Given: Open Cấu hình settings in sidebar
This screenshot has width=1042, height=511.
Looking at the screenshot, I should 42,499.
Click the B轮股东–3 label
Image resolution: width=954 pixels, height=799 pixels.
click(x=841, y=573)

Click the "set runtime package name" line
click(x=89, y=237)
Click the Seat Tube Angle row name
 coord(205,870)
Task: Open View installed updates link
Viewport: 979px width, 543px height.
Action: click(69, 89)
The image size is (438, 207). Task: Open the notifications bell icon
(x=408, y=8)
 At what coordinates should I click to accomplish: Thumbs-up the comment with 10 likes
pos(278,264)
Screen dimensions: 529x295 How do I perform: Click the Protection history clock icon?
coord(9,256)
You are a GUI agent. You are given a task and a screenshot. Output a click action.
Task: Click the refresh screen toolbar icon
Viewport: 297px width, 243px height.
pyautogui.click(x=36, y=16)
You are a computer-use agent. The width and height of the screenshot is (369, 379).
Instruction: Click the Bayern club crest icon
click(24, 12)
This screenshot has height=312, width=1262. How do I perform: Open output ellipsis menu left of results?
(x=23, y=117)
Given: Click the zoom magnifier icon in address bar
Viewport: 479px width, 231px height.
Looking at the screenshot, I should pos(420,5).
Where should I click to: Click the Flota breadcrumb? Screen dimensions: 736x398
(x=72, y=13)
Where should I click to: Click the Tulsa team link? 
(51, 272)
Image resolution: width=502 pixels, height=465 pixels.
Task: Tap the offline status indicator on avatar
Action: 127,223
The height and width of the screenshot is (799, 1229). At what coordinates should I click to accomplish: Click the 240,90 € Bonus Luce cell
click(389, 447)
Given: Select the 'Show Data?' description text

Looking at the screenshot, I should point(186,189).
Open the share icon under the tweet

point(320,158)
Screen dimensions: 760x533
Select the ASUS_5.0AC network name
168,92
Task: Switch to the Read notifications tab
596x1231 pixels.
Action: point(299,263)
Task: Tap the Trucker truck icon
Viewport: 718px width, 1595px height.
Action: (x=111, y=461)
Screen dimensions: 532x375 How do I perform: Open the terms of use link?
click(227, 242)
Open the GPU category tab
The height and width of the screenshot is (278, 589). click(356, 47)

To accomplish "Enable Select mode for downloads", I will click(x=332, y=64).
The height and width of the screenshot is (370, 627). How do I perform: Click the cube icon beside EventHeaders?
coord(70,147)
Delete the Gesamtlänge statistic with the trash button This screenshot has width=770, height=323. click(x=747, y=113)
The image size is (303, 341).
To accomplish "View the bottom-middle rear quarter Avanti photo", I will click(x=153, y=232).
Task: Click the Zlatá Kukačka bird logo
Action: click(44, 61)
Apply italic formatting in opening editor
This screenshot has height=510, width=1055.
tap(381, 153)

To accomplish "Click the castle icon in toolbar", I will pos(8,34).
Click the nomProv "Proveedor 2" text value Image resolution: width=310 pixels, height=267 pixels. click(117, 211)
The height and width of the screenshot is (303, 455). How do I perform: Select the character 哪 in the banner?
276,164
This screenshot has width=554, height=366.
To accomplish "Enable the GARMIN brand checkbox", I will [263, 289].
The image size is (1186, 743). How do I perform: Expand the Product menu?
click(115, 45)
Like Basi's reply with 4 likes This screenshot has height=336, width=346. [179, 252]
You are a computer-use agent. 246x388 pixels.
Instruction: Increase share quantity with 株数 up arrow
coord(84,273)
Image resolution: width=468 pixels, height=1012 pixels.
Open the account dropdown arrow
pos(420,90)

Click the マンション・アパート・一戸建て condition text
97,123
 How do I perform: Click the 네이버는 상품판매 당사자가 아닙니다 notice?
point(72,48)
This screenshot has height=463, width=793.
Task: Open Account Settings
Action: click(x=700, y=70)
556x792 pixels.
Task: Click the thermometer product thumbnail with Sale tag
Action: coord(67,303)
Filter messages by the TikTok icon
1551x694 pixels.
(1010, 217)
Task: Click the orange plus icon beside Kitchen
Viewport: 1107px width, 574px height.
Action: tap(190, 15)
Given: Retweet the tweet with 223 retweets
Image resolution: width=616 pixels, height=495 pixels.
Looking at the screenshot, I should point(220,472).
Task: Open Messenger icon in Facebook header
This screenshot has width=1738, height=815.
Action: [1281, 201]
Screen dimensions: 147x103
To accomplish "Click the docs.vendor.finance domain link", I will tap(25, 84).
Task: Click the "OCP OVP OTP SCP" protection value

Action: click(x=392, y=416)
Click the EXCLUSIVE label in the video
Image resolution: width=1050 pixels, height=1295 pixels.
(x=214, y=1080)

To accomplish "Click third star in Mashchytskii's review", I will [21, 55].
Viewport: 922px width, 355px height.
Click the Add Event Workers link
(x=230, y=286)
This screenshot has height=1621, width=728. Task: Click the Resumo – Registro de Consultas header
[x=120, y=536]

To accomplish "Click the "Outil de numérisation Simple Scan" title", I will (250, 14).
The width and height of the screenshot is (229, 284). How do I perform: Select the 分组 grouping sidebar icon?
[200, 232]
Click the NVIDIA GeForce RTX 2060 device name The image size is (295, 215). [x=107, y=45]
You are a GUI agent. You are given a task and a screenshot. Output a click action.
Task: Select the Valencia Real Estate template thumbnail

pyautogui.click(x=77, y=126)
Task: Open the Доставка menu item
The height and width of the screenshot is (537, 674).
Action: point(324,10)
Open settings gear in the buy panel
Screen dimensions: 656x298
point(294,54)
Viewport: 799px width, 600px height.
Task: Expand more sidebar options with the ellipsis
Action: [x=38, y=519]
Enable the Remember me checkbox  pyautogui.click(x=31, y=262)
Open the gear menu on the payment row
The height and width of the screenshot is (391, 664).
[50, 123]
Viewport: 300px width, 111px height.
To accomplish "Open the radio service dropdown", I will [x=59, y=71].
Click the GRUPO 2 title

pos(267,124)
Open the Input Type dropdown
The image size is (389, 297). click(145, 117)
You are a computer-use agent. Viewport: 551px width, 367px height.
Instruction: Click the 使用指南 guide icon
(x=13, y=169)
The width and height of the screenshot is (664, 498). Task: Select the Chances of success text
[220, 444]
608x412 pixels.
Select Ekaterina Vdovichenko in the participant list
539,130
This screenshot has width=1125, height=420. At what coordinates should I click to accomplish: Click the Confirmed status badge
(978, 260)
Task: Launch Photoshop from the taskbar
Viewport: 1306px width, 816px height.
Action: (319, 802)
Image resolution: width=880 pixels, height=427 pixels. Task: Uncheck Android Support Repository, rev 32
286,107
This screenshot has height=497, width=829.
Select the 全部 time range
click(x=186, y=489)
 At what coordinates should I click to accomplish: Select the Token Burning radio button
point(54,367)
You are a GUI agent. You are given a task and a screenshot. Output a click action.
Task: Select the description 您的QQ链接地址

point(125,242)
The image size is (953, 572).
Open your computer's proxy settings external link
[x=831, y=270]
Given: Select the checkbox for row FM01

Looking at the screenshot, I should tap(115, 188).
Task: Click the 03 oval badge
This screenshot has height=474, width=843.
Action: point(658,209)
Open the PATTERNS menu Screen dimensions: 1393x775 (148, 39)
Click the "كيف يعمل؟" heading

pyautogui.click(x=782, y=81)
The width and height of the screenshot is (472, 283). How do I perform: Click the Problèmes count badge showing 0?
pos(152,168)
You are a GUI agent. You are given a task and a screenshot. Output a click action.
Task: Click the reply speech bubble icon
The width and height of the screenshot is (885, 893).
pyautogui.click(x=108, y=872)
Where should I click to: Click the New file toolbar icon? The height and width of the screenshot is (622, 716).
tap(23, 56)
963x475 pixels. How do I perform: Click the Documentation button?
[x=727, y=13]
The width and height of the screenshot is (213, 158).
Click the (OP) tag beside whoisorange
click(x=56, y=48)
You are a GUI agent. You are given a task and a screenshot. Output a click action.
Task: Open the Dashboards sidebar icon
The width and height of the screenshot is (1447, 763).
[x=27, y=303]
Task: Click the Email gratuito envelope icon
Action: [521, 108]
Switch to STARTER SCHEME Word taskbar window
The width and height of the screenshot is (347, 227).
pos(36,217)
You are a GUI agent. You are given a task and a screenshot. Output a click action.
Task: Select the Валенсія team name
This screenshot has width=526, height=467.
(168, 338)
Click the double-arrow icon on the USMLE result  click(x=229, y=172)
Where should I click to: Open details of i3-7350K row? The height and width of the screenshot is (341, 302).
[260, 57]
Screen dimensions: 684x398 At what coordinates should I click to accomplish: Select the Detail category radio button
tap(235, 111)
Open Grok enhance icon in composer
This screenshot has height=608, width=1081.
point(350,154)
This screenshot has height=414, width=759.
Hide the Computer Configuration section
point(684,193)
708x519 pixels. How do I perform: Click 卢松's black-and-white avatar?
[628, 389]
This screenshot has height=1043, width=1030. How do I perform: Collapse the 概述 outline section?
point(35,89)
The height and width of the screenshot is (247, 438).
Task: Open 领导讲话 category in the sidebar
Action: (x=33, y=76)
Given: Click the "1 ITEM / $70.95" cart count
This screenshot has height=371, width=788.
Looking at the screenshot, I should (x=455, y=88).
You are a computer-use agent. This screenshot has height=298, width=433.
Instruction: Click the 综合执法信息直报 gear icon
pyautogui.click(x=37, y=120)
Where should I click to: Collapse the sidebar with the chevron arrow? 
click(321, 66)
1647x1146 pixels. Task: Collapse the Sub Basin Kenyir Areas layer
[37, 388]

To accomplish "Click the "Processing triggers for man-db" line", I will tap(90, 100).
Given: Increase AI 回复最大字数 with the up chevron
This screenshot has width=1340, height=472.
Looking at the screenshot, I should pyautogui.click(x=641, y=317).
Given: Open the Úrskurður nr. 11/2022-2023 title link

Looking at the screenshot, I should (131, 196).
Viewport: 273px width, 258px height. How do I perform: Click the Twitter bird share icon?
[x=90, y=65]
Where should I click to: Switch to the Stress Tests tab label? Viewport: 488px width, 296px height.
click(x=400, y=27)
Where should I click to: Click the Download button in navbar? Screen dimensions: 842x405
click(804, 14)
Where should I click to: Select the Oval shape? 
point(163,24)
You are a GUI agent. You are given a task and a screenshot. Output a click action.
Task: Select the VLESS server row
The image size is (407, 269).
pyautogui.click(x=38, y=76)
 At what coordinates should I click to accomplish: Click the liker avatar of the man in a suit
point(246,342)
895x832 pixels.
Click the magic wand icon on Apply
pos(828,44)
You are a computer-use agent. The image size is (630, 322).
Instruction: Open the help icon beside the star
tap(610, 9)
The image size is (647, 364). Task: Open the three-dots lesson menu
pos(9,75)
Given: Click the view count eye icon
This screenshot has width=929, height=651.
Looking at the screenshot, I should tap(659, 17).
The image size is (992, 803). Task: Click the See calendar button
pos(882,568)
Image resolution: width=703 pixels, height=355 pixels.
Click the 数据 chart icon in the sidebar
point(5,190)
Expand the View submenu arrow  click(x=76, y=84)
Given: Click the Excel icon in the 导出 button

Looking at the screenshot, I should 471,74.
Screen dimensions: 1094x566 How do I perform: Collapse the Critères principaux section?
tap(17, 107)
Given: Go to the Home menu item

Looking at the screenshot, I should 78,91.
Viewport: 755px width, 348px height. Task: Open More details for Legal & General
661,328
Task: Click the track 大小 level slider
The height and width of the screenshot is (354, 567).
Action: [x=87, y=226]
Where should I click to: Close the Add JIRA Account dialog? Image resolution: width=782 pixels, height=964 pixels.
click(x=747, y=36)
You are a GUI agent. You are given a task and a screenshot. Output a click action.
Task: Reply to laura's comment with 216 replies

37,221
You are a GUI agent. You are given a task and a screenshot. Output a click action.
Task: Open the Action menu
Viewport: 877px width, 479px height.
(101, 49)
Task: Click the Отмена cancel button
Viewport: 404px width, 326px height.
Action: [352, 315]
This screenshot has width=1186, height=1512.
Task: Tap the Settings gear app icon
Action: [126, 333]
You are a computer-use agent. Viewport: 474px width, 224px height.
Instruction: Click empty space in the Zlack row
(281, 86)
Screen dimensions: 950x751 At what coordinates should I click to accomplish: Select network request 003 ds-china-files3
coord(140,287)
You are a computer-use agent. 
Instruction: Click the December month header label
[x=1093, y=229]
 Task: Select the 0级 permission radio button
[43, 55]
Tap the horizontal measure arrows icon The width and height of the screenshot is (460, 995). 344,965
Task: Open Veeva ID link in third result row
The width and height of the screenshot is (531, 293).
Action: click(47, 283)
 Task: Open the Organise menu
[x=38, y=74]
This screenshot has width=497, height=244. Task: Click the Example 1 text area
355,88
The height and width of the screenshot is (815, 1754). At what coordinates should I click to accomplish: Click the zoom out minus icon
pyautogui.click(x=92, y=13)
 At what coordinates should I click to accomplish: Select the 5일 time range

### Assignment:
Working from the records above, find how many lines contain the string "third" and answer with the bare number.

### Result:
2